▸ Stated problem:
Below is material. Write out the lines from the one containing "Example key cell" up to and including the one containing "Click the XS", reproducing them exactly and nothing else.

▸ Records to process:
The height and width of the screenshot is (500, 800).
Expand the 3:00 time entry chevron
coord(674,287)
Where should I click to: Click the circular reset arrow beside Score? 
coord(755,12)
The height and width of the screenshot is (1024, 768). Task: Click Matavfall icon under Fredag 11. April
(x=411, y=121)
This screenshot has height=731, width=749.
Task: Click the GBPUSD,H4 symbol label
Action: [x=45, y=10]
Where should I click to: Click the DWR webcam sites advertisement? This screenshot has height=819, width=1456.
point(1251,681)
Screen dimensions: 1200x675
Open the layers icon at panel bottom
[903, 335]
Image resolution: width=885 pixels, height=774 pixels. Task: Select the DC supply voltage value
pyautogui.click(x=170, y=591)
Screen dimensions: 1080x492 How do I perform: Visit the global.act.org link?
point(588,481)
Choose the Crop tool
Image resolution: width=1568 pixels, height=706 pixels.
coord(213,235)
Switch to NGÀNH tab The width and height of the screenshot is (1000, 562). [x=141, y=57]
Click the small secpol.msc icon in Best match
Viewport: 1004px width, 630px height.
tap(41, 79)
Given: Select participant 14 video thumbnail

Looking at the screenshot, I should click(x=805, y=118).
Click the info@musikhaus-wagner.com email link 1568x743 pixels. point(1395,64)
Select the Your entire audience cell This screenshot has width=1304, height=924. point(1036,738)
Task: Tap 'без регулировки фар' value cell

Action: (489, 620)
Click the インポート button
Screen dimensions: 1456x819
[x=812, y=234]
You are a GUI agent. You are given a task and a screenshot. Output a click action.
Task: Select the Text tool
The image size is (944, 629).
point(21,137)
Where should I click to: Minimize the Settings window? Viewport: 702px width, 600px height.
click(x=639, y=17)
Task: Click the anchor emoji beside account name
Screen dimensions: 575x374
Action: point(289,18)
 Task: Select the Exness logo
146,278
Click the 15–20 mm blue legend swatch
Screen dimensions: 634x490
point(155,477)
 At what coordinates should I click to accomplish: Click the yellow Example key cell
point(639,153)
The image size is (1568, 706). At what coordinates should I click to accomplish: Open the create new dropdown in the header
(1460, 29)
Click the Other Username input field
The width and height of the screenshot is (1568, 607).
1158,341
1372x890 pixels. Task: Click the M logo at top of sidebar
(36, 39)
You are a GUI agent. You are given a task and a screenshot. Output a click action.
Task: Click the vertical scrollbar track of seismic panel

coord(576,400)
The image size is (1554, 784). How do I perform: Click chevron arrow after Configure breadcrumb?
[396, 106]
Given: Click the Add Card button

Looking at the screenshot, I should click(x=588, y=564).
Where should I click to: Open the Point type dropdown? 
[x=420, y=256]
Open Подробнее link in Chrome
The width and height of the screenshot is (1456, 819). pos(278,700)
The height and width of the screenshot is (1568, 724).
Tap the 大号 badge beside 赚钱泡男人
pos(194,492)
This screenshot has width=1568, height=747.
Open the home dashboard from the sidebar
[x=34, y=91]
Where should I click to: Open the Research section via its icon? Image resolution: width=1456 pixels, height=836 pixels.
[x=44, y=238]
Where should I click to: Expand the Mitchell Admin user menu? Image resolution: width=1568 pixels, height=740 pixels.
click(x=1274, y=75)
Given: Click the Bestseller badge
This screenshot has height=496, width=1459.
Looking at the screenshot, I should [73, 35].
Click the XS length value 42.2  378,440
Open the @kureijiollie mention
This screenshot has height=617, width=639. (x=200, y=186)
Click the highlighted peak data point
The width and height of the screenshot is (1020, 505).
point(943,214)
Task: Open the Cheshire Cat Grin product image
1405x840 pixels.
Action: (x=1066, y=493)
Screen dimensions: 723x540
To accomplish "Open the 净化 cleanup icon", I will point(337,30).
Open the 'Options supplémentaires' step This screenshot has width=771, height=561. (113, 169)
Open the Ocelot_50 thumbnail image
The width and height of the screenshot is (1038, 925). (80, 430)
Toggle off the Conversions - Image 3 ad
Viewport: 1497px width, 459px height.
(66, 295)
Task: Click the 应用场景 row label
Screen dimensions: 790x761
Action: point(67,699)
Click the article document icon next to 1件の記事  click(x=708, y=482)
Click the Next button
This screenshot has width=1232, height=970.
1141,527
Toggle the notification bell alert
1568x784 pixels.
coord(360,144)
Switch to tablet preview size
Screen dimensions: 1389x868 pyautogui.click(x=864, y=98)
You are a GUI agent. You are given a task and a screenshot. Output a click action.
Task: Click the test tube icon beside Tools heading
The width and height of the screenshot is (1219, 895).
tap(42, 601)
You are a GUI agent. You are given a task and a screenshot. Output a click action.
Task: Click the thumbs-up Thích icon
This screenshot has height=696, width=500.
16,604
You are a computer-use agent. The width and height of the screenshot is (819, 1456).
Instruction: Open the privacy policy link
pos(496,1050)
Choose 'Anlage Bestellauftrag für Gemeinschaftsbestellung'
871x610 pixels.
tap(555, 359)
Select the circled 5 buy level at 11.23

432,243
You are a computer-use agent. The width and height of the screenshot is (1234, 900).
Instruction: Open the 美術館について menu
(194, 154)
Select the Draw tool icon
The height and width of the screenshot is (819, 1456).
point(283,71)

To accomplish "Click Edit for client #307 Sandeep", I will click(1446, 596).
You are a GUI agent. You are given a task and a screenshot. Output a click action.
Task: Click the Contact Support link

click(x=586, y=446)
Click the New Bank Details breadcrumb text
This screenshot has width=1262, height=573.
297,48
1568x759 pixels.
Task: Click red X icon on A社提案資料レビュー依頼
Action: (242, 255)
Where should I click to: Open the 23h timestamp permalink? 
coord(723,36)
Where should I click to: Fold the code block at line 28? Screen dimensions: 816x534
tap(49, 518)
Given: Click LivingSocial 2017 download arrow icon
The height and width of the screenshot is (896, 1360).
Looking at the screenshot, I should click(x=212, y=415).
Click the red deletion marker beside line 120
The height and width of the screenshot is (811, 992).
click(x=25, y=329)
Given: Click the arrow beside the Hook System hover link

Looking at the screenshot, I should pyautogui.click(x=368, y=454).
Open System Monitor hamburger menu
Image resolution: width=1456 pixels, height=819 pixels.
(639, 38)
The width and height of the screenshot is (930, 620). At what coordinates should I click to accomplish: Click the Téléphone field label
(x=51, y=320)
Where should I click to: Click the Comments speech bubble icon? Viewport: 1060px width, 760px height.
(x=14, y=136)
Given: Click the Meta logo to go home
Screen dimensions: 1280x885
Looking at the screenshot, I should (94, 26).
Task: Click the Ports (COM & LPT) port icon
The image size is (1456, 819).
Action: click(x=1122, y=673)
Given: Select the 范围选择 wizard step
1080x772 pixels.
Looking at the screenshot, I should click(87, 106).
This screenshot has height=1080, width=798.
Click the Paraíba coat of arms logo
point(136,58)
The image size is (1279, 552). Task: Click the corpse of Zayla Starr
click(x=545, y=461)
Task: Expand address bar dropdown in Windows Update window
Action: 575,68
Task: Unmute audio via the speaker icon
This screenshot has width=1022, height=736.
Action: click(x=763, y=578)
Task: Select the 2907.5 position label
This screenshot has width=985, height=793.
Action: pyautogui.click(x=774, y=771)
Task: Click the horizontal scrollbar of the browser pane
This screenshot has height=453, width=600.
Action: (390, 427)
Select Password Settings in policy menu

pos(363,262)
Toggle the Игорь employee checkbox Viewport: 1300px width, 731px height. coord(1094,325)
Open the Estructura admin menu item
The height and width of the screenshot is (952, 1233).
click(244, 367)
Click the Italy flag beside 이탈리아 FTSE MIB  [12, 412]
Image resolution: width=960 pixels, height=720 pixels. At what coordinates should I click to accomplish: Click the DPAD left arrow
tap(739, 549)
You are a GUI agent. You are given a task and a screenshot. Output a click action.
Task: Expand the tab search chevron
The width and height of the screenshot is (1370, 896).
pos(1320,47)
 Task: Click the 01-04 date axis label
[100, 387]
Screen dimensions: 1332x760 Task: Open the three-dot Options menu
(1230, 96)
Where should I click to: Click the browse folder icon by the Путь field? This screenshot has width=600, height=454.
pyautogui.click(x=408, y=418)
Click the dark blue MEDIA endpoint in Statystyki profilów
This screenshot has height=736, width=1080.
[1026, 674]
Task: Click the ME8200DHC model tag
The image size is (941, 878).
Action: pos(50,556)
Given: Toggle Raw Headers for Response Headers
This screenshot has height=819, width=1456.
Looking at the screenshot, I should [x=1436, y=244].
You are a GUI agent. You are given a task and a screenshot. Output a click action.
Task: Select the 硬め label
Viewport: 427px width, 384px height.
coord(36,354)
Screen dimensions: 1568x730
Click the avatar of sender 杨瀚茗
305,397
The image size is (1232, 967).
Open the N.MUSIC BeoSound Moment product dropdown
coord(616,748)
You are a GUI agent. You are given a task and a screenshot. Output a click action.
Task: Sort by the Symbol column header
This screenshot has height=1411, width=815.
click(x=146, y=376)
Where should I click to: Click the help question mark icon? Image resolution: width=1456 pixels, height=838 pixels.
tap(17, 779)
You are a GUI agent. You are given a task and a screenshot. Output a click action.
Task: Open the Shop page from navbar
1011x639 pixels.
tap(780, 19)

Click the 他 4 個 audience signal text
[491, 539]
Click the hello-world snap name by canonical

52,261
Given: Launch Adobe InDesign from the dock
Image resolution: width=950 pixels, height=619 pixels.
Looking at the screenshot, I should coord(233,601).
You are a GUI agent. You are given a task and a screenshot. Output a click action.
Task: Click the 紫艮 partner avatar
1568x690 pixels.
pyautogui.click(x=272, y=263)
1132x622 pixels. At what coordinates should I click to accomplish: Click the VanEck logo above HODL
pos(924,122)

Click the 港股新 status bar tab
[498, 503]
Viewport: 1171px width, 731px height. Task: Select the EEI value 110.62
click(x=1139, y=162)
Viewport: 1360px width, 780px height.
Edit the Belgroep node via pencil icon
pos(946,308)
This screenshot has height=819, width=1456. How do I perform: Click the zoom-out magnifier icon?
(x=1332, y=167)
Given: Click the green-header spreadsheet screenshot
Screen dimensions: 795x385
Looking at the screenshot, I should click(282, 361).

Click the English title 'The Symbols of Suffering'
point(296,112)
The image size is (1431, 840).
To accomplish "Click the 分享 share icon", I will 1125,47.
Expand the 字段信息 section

▸ Result below:
 At what coordinates should I click to accomplish: Click the yellow Example key cell
point(639,153)
The image size is (1568, 706). At what coordinates should I click to accomplish: Open the create new dropdown in the header
(1460, 29)
Click the Other Username input field
The width and height of the screenshot is (1568, 607).
1158,341
1372x890 pixels. Task: Click the M logo at top of sidebar
(36, 39)
You are a GUI agent. You are given a task and a screenshot. Output a click action.
Task: Click the vertical scrollbar track of seismic panel

coord(576,400)
The image size is (1554, 784). How do I perform: Click chevron arrow after Configure breadcrumb?
[396, 106]
Given: Click the Add Card button

Looking at the screenshot, I should click(x=588, y=564).
Where should I click to: Open the Point type dropdown? 
[x=420, y=256]
Open Подробнее link in Chrome
The width and height of the screenshot is (1456, 819). pos(278,700)
The height and width of the screenshot is (1568, 724).
Tap the 大号 badge beside 赚钱泡男人
pos(194,492)
This screenshot has width=1568, height=747.
Open the home dashboard from the sidebar
[x=34, y=91]
Where should I click to: Open the Research section via its icon? Image resolution: width=1456 pixels, height=836 pixels.
[x=44, y=238]
Where should I click to: Expand the Mitchell Admin user menu? Image resolution: width=1568 pixels, height=740 pixels.
click(x=1274, y=75)
Given: Click the Bestseller badge
This screenshot has height=496, width=1459.
Looking at the screenshot, I should [73, 35].
Click the XS length value 42.2  378,440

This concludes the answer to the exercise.